* Teks yang Diberikan:
Infeksi beberapa virus dapat meningkatkan transkripsi provirus DNA pada HIV
sehingga berkembang menjadi AIDS yaitu; HTLV-1, cytomegalovirus, virus herpes simplex,
virus Epstein-Barr, adeno-virus, papovirus dan virus hepatitis B.

Gambar 2. Replikasi Virus HIV


Replikasi HIV-1 permulaan pada anak tidak menunjukkan adanya manifestai klinis
pada anak. Walaupun di tes dengan menggunakan PCR atau isolasi virus untuk
sequence asam nukleat dari virus, hanya 3 pola penyakit ditemukan pada anak-anak.
Tepatnya 15-25% bayi baru lahir yang terinfeksi HIV pada negara berkembang muncul
dengan perjalanan penyakit yang cepat, dengan gejala dan onset AIDS dalam beberapa bulan
pertama kehidupan, median waktu ketahanan hidup ialah 9 bulan jika tidak diobati. Pada
negara miskin, mayoritas bayi baru lahir akan mengalami perjalanan penyakit seperti ini.
Telah diketahui bahwa infeksi intrauterin bertepatan dengan periode pertumbuhan cepat CD4
pada janin. Migrasi yang normal dari sel-sel ini menuju ke sumsum tulang, limpa, dan timus
yang menghasilkan penyebaran sistemik HIV, tidak dapat dicegah oleh sistem imun yang
imatur dari janin. Infeksi dapat terjadi sebelum pembentukan ontogenik normal sel imun,
yang mengakibatkan gangguan dari imunitas. Anak-anak dengan keadaan seperti ini
menunjukkan hasil tes PCR yang positif (nilai median 11.000 kopi/ml) pada 48 jam pertama
kehidupan. Bukti ini menunjukkan terjadinya infeksi inuterin. Muatan virus akan terus
meningkat dalam 2-3 bulan (750000kopi/ml) dan menurun secara perlahan. Berbeda dengan
orang dewasa bahwa muatan virus pada anak-anak tetapi tinggi selama 1-2 tahun pertama.

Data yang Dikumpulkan
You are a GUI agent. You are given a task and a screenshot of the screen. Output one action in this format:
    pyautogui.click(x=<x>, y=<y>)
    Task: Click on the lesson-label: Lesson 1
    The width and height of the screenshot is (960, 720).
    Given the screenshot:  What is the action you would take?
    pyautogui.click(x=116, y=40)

* Permintaan Tugas A: Menurut teks tentang HIV pada anak, berapa median waktu ketahanan hidup bayi dengan perjalanan penyakit cepat jika tidak diobati?
* Permintaan Tugas B: Tuliskan kembali bagian teks tentang HIV pada anak, semuanya mulai dari "Tepatnya 15-25% bayi" terus sampai "penyakit seperti ini.".
Materi ini diambil dari sumber yang berbeda.

* Jawaban yang Diharapkan A: 9 bulan.

* Jawaban yang Diharapkan B:
Tepatnya 15-25% bayi baru lahir yang terinfeksi HIV pada negara berkembang muncul
dengan perjalanan penyakit yang cepat, dengan gejala dan onset AIDS dalam beberapa bulan
pertama kehidupan, median waktu ketahanan hidup ialah 9 bulan jika tidak diobati. Pada
negara miskin, mayoritas bayi baru lahir akan mengalami perjalanan penyakit seperti ini.